══ MATERIAL SHOWN
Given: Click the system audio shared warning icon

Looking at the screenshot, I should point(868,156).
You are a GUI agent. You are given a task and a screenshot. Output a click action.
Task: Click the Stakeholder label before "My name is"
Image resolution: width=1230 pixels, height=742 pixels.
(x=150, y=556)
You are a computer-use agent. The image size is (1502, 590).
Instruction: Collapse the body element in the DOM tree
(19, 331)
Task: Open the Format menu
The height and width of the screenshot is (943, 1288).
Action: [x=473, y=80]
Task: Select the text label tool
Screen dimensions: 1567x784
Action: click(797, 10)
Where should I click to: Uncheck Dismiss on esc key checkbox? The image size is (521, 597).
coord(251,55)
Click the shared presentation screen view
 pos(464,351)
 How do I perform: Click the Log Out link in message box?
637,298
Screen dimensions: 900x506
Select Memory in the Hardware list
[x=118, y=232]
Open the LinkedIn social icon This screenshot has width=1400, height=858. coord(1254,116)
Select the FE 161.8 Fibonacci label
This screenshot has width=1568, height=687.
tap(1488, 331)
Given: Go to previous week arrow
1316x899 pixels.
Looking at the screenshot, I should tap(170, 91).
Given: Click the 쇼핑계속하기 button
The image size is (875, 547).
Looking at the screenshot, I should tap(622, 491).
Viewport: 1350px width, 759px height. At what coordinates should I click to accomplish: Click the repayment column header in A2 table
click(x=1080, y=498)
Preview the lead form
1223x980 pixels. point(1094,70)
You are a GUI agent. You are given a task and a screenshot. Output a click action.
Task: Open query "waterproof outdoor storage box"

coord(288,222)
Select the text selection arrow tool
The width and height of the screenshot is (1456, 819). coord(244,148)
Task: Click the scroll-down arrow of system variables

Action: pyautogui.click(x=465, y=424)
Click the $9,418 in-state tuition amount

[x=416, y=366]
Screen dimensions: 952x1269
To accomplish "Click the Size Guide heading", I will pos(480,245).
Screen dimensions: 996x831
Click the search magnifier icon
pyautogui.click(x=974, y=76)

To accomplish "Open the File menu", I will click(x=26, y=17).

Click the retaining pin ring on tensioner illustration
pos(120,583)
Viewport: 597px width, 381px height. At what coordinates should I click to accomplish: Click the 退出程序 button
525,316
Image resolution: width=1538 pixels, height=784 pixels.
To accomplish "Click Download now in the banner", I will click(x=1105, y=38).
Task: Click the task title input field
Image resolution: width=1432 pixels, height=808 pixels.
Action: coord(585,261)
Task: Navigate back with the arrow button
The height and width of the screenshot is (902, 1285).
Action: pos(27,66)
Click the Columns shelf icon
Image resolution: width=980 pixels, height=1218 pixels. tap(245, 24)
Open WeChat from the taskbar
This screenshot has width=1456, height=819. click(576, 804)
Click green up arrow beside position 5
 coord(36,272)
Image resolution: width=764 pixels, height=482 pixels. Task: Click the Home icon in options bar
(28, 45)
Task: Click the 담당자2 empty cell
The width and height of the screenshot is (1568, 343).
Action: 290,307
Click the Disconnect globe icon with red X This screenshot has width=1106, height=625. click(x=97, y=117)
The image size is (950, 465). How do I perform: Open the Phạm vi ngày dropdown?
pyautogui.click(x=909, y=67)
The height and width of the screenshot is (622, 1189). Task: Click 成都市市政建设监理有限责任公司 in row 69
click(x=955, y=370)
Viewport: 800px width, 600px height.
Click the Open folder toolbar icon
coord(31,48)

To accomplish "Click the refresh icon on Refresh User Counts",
════
_WHAT YOU ARE ASKED TO DO_.
Take the records above and write each one out again exactly.

_RESPONSE BOX_.
Given: Click the system audio shared warning icon

Looking at the screenshot, I should point(868,156).
You are a GUI agent. You are given a task and a screenshot. Output a click action.
Task: Click the Stakeholder label before "My name is"
Image resolution: width=1230 pixels, height=742 pixels.
(x=150, y=556)
You are a computer-use agent. The image size is (1502, 590).
Instruction: Collapse the body element in the DOM tree
(19, 331)
Task: Open the Format menu
The height and width of the screenshot is (943, 1288).
Action: [x=473, y=80]
Task: Select the text label tool
Screen dimensions: 1567x784
Action: click(797, 10)
Where should I click to: Uncheck Dismiss on esc key checkbox? The image size is (521, 597).
coord(251,55)
Click the shared presentation screen view
 pos(464,351)
 How do I perform: Click the Log Out link in message box?
637,298
Screen dimensions: 900x506
Select Memory in the Hardware list
[x=118, y=232]
Open the LinkedIn social icon This screenshot has width=1400, height=858. coord(1254,116)
Select the FE 161.8 Fibonacci label
This screenshot has width=1568, height=687.
tap(1488, 331)
Given: Go to previous week arrow
1316x899 pixels.
Looking at the screenshot, I should tap(170, 91).
Given: Click the 쇼핑계속하기 button
The image size is (875, 547).
Looking at the screenshot, I should tap(622, 491).
Viewport: 1350px width, 759px height. At what coordinates should I click to accomplish: Click the repayment column header in A2 table
click(x=1080, y=498)
Preview the lead form
1223x980 pixels. point(1094,70)
You are a GUI agent. You are given a task and a screenshot. Output a click action.
Task: Open query "waterproof outdoor storage box"

coord(288,222)
Select the text selection arrow tool
The width and height of the screenshot is (1456, 819). coord(244,148)
Task: Click the scroll-down arrow of system variables

Action: pyautogui.click(x=465, y=424)
Click the $9,418 in-state tuition amount

[x=416, y=366]
Screen dimensions: 952x1269
To accomplish "Click the Size Guide heading", I will pos(480,245).
Screen dimensions: 996x831
Click the search magnifier icon
pyautogui.click(x=974, y=76)

To accomplish "Open the File menu", I will click(x=26, y=17).

Click the retaining pin ring on tensioner illustration
pos(120,583)
Viewport: 597px width, 381px height. At what coordinates should I click to accomplish: Click the 退出程序 button
525,316
Image resolution: width=1538 pixels, height=784 pixels.
To accomplish "Click Download now in the banner", I will click(x=1105, y=38).
Task: Click the task title input field
Image resolution: width=1432 pixels, height=808 pixels.
Action: coord(585,261)
Task: Navigate back with the arrow button
The height and width of the screenshot is (902, 1285).
Action: pos(27,66)
Click the Columns shelf icon
Image resolution: width=980 pixels, height=1218 pixels. tap(245, 24)
Open WeChat from the taskbar
This screenshot has width=1456, height=819. click(576, 804)
Click green up arrow beside position 5
 coord(36,272)
Image resolution: width=764 pixels, height=482 pixels. Task: Click the Home icon in options bar
(28, 45)
Task: Click the 담당자2 empty cell
The width and height of the screenshot is (1568, 343).
Action: 290,307
Click the Disconnect globe icon with red X This screenshot has width=1106, height=625. click(x=97, y=117)
The image size is (950, 465). How do I perform: Open the Phạm vi ngày dropdown?
pyautogui.click(x=909, y=67)
The height and width of the screenshot is (622, 1189). Task: Click 成都市市政建设监理有限责任公司 in row 69
click(x=955, y=370)
Viewport: 800px width, 600px height.
Click the Open folder toolbar icon
coord(31,48)

To accomplish "Click the refresh icon on Refresh User Counts",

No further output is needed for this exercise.